§ Text provided
##########

In 1979 Judi moved to Northern California, got married and had babies. After her divorce in 1988, she supported her children by working as a carpenter building yuppie houses out of old-growth redwood. It was this contradiction that sparked her interest in Earth First!

As an Earth First! organizer, Judi became a thorn in the side of Big Timber by bringing her labor experience and sympathies into the environmental movement. She built alliances with timber workers while blockading their operations, and named the timber corporations and their chief executive officers as being responsible for the destruction of the forest.

In 1990, while on a publicity tour for Earth First! Redwood Summer, Judi was nearly killed in a car-bomb assassination attempt. Although all evidence showed that the bomb was hidden under Judi's car seat and intended to kill her, police and FBI arrested her (and colleague Darryl Cherney) for the bombing, saying that it was their bomb and they were knowingly carrying it. For the next eight weeks they were subjected to a police- orchestrated campaign in the national and local press to make them appear guilty of the bombing. Finally the district attorney declined to press charges for lack of evidence. To this day the police have conducted no serious investigation of the bombing, and the bomber remains at large.

Crippled for life by the explosion, Judi has returned to her home in the redwood region and resumed her work in defense of the forest. She and Darryl are also suing the FBI and other police agencies for false arrest, presumption of guilt, and civil rights violations. Judi now lives in Willits, California with her two children.

Chris Carlsson: Where do you stand on the Work Ethic?

Judi Bari: Totally against it. It is absolutely sick!

CC: What do you think of as “human nature” when it comes to work and useful activities? How does the existing order encourage or obstruct this “nature”? How does workplace organizing tap into this “nature”?

JB: I think people like to work if work is not alienated, not artificially construed by the system that makes it pure hell, that goes against every instinct. But I think that work, meaning like what you need to do to provide sustenance, that in itself as a concept is not something that people mind. I think that working ridiculous amounts of hours including 8 a day or 40 a week is not “natural,” but I think working is something that's natural and enjoyable and I think that without any work people in general would not feel comfortable. But work needs to be completely redefined from what it is right now. Now it is pure oppression, what did you say, 80% of work is unnecessary?, absolutely TRUE! Not only is it absolutely unnecessary but the method by which it's organized is horrible. It goes against everything, you have to suppress every instinct of enjoyment that you have in your being to go and put yourself in one of these stupid jobs. [laughter]

CC: And workplace organizing?

##########

§ Rows
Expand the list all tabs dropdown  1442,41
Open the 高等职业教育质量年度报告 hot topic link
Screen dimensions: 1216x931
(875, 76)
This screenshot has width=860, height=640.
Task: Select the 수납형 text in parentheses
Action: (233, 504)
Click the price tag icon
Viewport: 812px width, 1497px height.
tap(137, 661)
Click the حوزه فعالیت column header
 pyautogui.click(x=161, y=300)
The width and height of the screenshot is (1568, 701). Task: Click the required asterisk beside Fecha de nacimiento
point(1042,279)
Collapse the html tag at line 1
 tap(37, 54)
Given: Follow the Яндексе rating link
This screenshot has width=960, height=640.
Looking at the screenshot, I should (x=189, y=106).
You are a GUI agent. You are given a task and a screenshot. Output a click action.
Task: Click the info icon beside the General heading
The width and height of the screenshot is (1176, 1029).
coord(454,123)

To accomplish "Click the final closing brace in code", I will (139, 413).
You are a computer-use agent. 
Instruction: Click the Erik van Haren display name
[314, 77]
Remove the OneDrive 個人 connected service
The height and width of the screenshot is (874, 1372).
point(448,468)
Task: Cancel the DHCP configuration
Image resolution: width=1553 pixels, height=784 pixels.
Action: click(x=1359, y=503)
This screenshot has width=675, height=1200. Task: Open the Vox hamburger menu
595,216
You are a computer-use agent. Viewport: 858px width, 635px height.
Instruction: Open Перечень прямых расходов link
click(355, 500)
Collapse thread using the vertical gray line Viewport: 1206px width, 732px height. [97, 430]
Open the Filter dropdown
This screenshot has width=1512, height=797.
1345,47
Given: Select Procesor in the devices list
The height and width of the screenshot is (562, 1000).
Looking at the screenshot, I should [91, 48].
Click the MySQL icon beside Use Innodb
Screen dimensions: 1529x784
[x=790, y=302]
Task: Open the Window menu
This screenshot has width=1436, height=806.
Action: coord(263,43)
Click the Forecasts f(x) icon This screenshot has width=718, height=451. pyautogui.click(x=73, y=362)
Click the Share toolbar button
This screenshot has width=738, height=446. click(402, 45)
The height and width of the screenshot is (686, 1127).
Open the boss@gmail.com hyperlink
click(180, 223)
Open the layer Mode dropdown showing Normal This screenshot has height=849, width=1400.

##########

§ Stated task
Continue the passage about Judi Bari and her interview on work, starting right after its last line.

§ Answer to the task
JB: Hey it makes work fun. I only had one job when I actually liked the job itself and that was being a carpenter. I enjoyed the job, I enjoyed being able to build something that was beautiful and I was proud of myself for being able to read the plans and figure it out. But all the other jobs I had I hated. Physically standing at a cash register, or unloading a truck or whatever, or standing at a bottling line, making the same motion over and over all day long. The jobs totally sucked, but organizing was really fun. It gave me something to think about and do at work. I'm not saying “would the end result of organizing under capitalism be an enjoyable job?” -- No! We have to completely rearrange the way we work and what we call work before it would be enjoyable. But what do we do in the meantime while we're waiting for the revolution? The only way to be able to stand a job is to raise shit there. That's just personal experience, that's not political theory. [laughter]

I [had] a job at a post office factory. Everybody worked under one roof and the conditions were outrageous. It was 85% black, mostly from the inner city, right across the Maryland line in the inner suburbs. We didn't even bother with any of the three different unions or their meetings. We did direct action on the workroom floor, put out an outrageous newsletter [Postal Strife] that was real funny, lampooning management. We weren't allowed to strike against the government, that was illegal and we'd get fired, so we had a “walk-in” where we met on both shifts and walked into the manager's office. We had sick-outs and slow-downs and trash-ins and sabotage days, and we got control of the whole factory--it also took about one- and-a-half years. It peaked in a wildcat strike which was actually successful.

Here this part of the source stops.